WHAT THIS TASK INVOLVES
Transcribe the records below. Leave every word as it is.

DATASET RECORDS
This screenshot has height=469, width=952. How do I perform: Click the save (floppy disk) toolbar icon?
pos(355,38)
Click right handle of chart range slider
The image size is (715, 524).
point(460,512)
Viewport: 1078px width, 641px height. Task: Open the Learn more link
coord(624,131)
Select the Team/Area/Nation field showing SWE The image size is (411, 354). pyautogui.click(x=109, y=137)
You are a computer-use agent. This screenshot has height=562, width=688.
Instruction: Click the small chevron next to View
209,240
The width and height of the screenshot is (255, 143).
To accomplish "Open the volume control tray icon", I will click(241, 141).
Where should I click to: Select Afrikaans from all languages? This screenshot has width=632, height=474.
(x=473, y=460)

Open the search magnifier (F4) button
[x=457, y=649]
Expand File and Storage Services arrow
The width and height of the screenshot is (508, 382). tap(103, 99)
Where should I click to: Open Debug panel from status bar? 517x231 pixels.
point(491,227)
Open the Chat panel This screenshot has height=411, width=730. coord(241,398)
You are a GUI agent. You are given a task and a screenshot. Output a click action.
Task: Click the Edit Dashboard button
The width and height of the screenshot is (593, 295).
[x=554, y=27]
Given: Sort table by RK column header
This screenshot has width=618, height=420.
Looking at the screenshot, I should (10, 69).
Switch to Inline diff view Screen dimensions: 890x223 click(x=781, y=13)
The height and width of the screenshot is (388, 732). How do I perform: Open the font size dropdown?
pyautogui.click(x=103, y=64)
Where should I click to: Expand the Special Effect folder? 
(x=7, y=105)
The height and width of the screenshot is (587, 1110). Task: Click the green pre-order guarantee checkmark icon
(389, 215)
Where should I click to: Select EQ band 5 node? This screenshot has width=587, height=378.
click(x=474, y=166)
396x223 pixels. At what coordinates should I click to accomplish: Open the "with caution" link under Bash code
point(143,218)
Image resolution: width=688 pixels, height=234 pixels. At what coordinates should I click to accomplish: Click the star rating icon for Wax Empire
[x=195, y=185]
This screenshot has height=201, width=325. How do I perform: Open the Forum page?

TASK SOLUTION
This screenshot has height=469, width=952. How do I perform: Click the save (floppy disk) toolbar icon?
pos(355,38)
Click right handle of chart range slider
The image size is (715, 524).
point(460,512)
Viewport: 1078px width, 641px height. Task: Open the Learn more link
coord(624,131)
Select the Team/Area/Nation field showing SWE The image size is (411, 354). pyautogui.click(x=109, y=137)
You are a computer-use agent. This screenshot has height=562, width=688.
Instruction: Click the small chevron next to View
209,240
The width and height of the screenshot is (255, 143).
To accomplish "Open the volume control tray icon", I will click(241, 141).
Where should I click to: Select Afrikaans from all languages? This screenshot has width=632, height=474.
(x=473, y=460)

Open the search magnifier (F4) button
[x=457, y=649]
Expand File and Storage Services arrow
The width and height of the screenshot is (508, 382). tap(103, 99)
Where should I click to: Open Debug panel from status bar? 517x231 pixels.
point(491,227)
Open the Chat panel This screenshot has height=411, width=730. coord(241,398)
You are a GUI agent. You are given a task and a screenshot. Output a click action.
Task: Click the Edit Dashboard button
The width and height of the screenshot is (593, 295).
[x=554, y=27]
Given: Sort table by RK column header
This screenshot has width=618, height=420.
Looking at the screenshot, I should (10, 69).
Switch to Inline diff view Screen dimensions: 890x223 click(x=781, y=13)
The height and width of the screenshot is (388, 732). How do I perform: Open the font size dropdown?
pyautogui.click(x=103, y=64)
Where should I click to: Expand the Special Effect folder? 
(x=7, y=105)
The height and width of the screenshot is (587, 1110). Task: Click the green pre-order guarantee checkmark icon
(389, 215)
Where should I click to: Select EQ band 5 node? This screenshot has width=587, height=378.
click(x=474, y=166)
396x223 pixels. At what coordinates should I click to accomplish: Open the "with caution" link under Bash code
point(143,218)
Image resolution: width=688 pixels, height=234 pixels. At what coordinates should I click to accomplish: Click the star rating icon for Wax Empire
[x=195, y=185]
This screenshot has height=201, width=325. How do I perform: Open the Forum page?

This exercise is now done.